Sunday, October 15, 2006

'The people need good men': Why do we blog?

"The people need good men," said Homer, smiling.

In a chapter of her debut novel, Getting Mother's Body, devoted to a monologue by preacher Roosevelt Beede, Pulitzer-winning dramatist Suzan-Lori Parks offered the best summation I think I've ever read on the struggle between participating in public, political life while maintaining one's spiritual grounding.

Roosevelt's take: Most people can't do it.

He ponders the difficulties internally as he listens to his younger cousin Homer, a wealthier, more educated man with political aspirations, driving west on I-10 during the early '60s. Set in West Texas, the novel tells the story of the family traveling to Arizona to dig up "treasure" supposedly buried with one of their kin, and Roosevelt for a time finds himself riding with Homer in his convertible during their adventure.

This particular quote from Roosevelt Beede in Parks' wonderful book has been ringing in my head, now, for a couple of months:
"The people need good men," Homer says smiling at me. And I know then that he will make a good politician, not a preacher, cause he ain't been called, but a politician, one who ain't been called but, through the force of his own personality, calls others to him. That's largely the difference. A man of God is called by God. A man of the people calls the people. Some men are called by God to lead the people. But that's rare. A man of the people thinks the people are calling him but it's just his own voice, overly loud, shouting his own name and hearing it echo back to him through the open mouths of the people, mouths open in awe and wonder watching a man shout his own name loud.
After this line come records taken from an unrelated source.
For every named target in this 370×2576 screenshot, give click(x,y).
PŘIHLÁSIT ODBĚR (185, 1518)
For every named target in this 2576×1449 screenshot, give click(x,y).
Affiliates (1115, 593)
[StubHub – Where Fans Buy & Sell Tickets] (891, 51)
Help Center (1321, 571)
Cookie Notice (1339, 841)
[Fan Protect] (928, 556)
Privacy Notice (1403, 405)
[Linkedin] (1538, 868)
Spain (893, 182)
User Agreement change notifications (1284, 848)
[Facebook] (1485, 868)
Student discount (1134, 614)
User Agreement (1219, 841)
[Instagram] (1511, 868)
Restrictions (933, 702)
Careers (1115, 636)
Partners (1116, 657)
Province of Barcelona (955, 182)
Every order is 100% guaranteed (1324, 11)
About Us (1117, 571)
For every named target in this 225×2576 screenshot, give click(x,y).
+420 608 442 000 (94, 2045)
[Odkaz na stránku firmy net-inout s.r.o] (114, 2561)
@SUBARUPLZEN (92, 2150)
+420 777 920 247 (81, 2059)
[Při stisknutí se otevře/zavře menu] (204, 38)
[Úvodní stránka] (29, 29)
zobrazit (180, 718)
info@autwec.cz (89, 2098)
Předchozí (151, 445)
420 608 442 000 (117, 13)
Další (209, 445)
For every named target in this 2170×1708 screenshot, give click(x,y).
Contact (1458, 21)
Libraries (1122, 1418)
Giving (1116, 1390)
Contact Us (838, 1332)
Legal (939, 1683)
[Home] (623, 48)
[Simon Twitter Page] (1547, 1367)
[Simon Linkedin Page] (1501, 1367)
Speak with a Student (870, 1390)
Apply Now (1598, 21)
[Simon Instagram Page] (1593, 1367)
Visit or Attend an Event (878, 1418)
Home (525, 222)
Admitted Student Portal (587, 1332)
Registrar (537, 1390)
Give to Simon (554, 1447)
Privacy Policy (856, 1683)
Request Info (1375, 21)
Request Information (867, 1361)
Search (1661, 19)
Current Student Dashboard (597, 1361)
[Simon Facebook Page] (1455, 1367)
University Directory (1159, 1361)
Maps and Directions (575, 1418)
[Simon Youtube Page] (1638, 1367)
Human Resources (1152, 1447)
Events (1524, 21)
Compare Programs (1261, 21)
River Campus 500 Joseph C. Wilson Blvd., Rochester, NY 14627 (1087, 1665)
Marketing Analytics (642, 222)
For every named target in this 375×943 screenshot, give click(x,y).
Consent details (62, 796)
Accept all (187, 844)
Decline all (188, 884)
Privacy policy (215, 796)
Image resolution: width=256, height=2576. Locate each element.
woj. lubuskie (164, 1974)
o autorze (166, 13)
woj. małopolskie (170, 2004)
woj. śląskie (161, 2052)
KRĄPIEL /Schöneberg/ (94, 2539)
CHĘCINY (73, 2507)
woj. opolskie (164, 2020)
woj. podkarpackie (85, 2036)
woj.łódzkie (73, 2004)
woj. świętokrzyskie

A man of God has his mouth shut until God opens it, forces it open sometimes. And sometimes forces it closed.
Politicians are an easy target, and it'd be simple to focus that quote's venom on the array of stuffed shirts and fools (not exclusive categories) running for Governor, for example, and use Parks' lens to parse their motives.

But as near-daily public writers, I think bloggers dance the same line every time our fingers strike a keyboard, especially those of us blogging on political or policy topics: Is what I'm doing for me, for my own ego gratification, or is it for some higher purpose? If the latter, is that higher purpose the pursuit of truth, and if not, will the truth be compromised? Every blogger answers such questions, consciously or not, each time they sit down to write. (Parks, BTW, advocates standing while writing - "dancing," actually. She says every writer should try it once before they die.)

That said, neither can others answer those questions for the blogger - not the most sympathetic fan nor the harshest critic. One's motives are one's own and frequently more complicated, even, than the writer understands.

For people who generate as much prose as I do on Grits, writing is essentially a compulsion, if we are to be honest. Though it's not an original sentiment, I tell young folks who ask me how to write professionally that they shouldn't if they have any choice. A wise person would never undertake the task unless the compulsion to write is simply so great they cannot not write - that's the only reason to endure the negative aspects of the hazard-filled, isolating life choice that is truth-telling in print.

Parks' prose challenges us to go further, to ask, what is that compulsion's source, and is it healthy and good for everyone or indulgent and narcissistic? Is it self-promoting, or morally and spiritually grounded? A meaningless dalliance or a calling?

As "grassroots media," blogs almost by definition style themselves as the "voice of the people." But don't even, perhaps especially, the most popular bloggers risk that the people's affirmation is really "just his own voice, overly loud, shouting his own name and hearing it echo back to him through the open mouths of the people, mouths open in awe and wonder watching a man shout his own name loud"?

Some days, that's true for all of us. But I'd like to think that, on our best days, bloggers are doing something more important and better than that - providing a reflection on the world instead of a reflection, merely, of our own self-involvement.

Down on the end of the long tail where Grits for Breakfast, Huevos Rancheros and most other blogs reside, certainly there's room for many motives - to co-opt a phrase from Mao: Let a thousand flowers bloom. In one sense there are no bad reasons for blogging, but I often feel there are many unexamined ones, sometimes my own included.